A new short film just released to the public depicts a particularly dark part of North Carolina’s extraordinary history. In 1898, the only successful coup d’état in American history took place in the Tar Heel state. The 1898 insurrection in Wilmington, is the topic of the short film, “In the Pines,” produced by the John Locke Foundation.
The film recently premiered to a full house at The Cary Theater in the triangle area. To date, Pines has racked up four film festivals awards, including two for Best Drama, and was selected to be screened in three more festivals.
Later this week, the film will be screened at the South Italy Independent Film Festival in Barletta, Italy.

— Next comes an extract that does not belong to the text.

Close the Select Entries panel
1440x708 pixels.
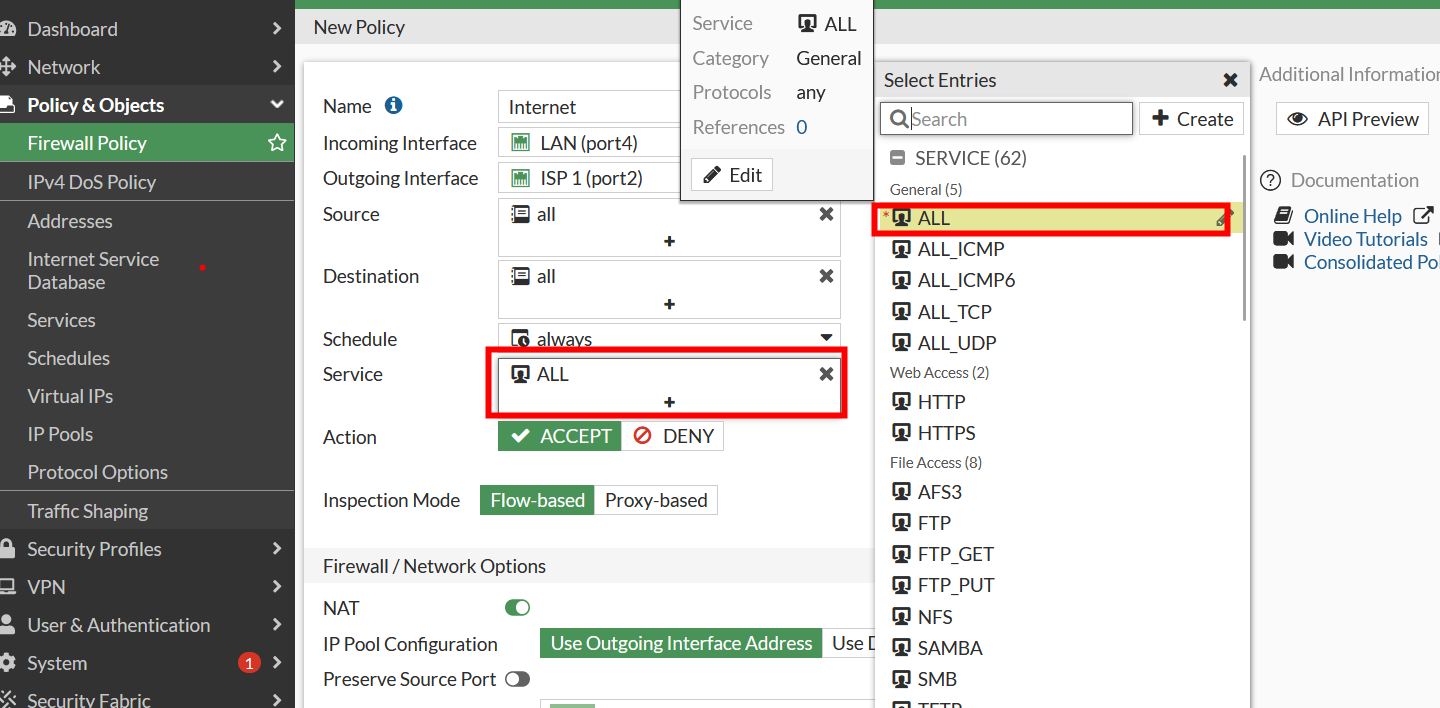(x=1230, y=80)
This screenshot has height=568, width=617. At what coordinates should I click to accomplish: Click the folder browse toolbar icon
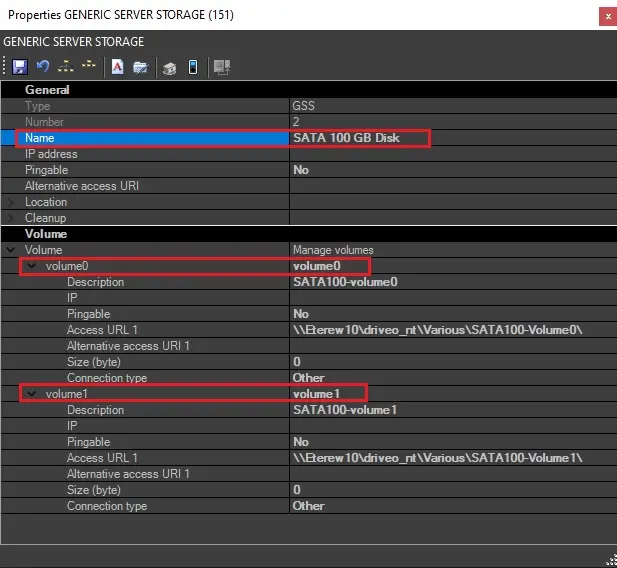(141, 67)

Creative director and producer, Greg de Deugd calls it a “historical drama, a tragedy about three kids who get caught up in racial and political violence in turn-of-the-century North Carolina.”
The 2015 documentary “Wilmington on Fire” and the 2020 book “Wilmington’s Lie” also told the story of the 1898 insurrection, but Pines approaches this complex story in a unique manner. The film follows Scarlett Manning the daughter of prominent newspaper editor Williford Manning, who shares her personal account of the events. The film is framed within the context of a documentary crew in the 1960s who are producing a film about Scarlett and her recollection of the events that took place.
Dr. Troy Kickler, the managing director of the North Carolina History Curriculum Project, consulted for the film, and put the events into historical context, describing the political atmosphere in the late 1800’s.
“In 1890s North Carolina, you get a phenomenon which the Democratic Party called fusion politics,” Kickler said. “It’s called fusion politics because you have the cooperation between the Populist Party and the Republican Party. The Democratic Party was losing their power to fusionist political gain. So, the Democratic Party tried to work to regain that power and it’s in this environment in which the Wilmington coup d’état occurred on November 10, 1898.”
The film portrays the role of the Red Shirts, a white supremacist paramilitary group that collaborated with the Democratic Party during the 1898 insurrection. The Red Shirts are depicted attacking Manning at the Wilmington Daily Record, the only black-owned daily newspaper in the country. Subsequently, a mob stormed the newspaper offices, destroyed the facilities, and burned down the printing presses. This, along with other events, on that November 10th led to the eventual overthrow of the fusion government in Wilmington.
“A White Democratic Mayor took office in Wilmington and a White Democratic council replaced the sitting elected council.” said Kickler.
According to Kickler, Previous attempts to tell this story neglected to acknowledge the political party that played a significant role in the events of 1898, but “In the Pines” covers this important part of both United States and North Carolina history.
“In the Pines doesn’t avoid the phrase Democratic Party, which was used in the late 1800’s to describe what had happened in Wilmington,” said Kickler.
Another summer screening of the film is slated for the Anthem Film Festival in Memphis, Tennessee, this June.